State transportation planners are recommending that officials send the county $52.9 million to help build a second entrance for the Crystal City Metro station, and another $6.6 million for an expansion of the Crystal City-Potomac Yard bus rapid transit system to Pentagon City.

The money is set to flow through Virginia’s “Smart Scale” program, a pot of money managed by Gov. Ralph Northam’s Commonwealth Transportation Board for big-ticket projects around the state. Each year, state planners recommend a series of improvements for funding by weighing various factors like how each one will reduce congestion or spur economic development efforts.

While the funding arrangement isn’t final just yet, the cash could help spur the construction of two of the five transportation improvements Northam’s negotiators promised to the tech giant in striking a deal to bring Amazon’s new headquarters to Crystal City and Pentagon City. A second, southwestern entrance to the proposed Potomac Yard Metro station, a new pedestrian bridge connecting Crystal City to Reagan National Airport and as-yet-undetermined improvements to Route 1 were also part of the incentive package.

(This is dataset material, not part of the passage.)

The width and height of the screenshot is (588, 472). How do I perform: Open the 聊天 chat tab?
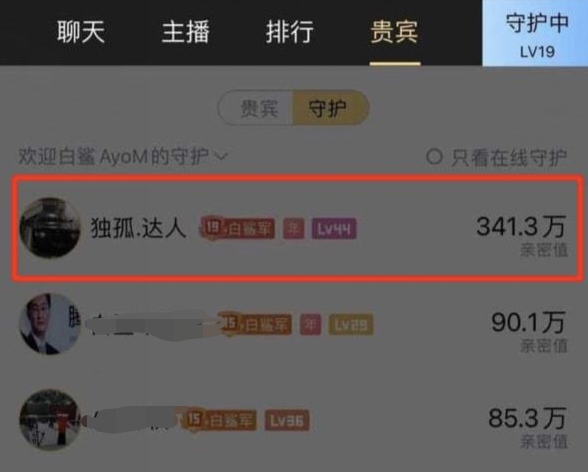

However, the company didn’t put forward any cash on its own to afford the changes, leaving the county and the state to sort out the funding details. And the latest recommendations from state officials suggests that they’ll be drawing the bulk of the funding from “Smart Scale” cash, necessarily shrinking the size of the pot of transportation dollars available for the rest of the state.

Notably, the nearly $53 million set aside for the second Metro entrance is substantially less than the $78 million in “Smart Scale” money county officials requested for the project this past summer, back when it was still no sure bet that Amazon would pick Arlington. The project’s total price tag is estimated at $90.7 million.

County leaders have hoped for years now to build an eastern entrance to the station, to be located at the northwest corner of the intersection of Crystal Drive and 18th Street S., in order to make it more accessible to commuters and improve connectivity with the nearby Virginia Railway Express station.

Yet Arlington had trouble winning regional transportation funding for the project, in part due to some of the vagaries of the deal struck by state lawmakers to provide dedicated annual funding for the Metro system, but Amazon’s impending arrival seems to have bumped the effort to the front of the line. The project didn’t score especially well on the “Smart Scale” metrics designed to evaluate projects for funding, placing 83rd out of the 433 projects submitted for consideration this year, but it was still included among the 11 projects in the Northern Virginia area set to see more cash this year.

Documents prepared for the CTB don’t lay out where the county will find the remaining $37 million or so for the project. The regional Northern Virginia Transportation Authority previously sent $5 million to account for engineering and design costs, but Arlington officials declined to allocate much cash for the project in an update to its 10-year construction spending plan passed last year. Northam could opt to include more funding for the project in his state budget this year; the county’s proposed deal with Amazon also mentions that officials plan to draw up to $28 million over a 10-year period from tax revenues generated by the new headquarters to afford improvements in the area.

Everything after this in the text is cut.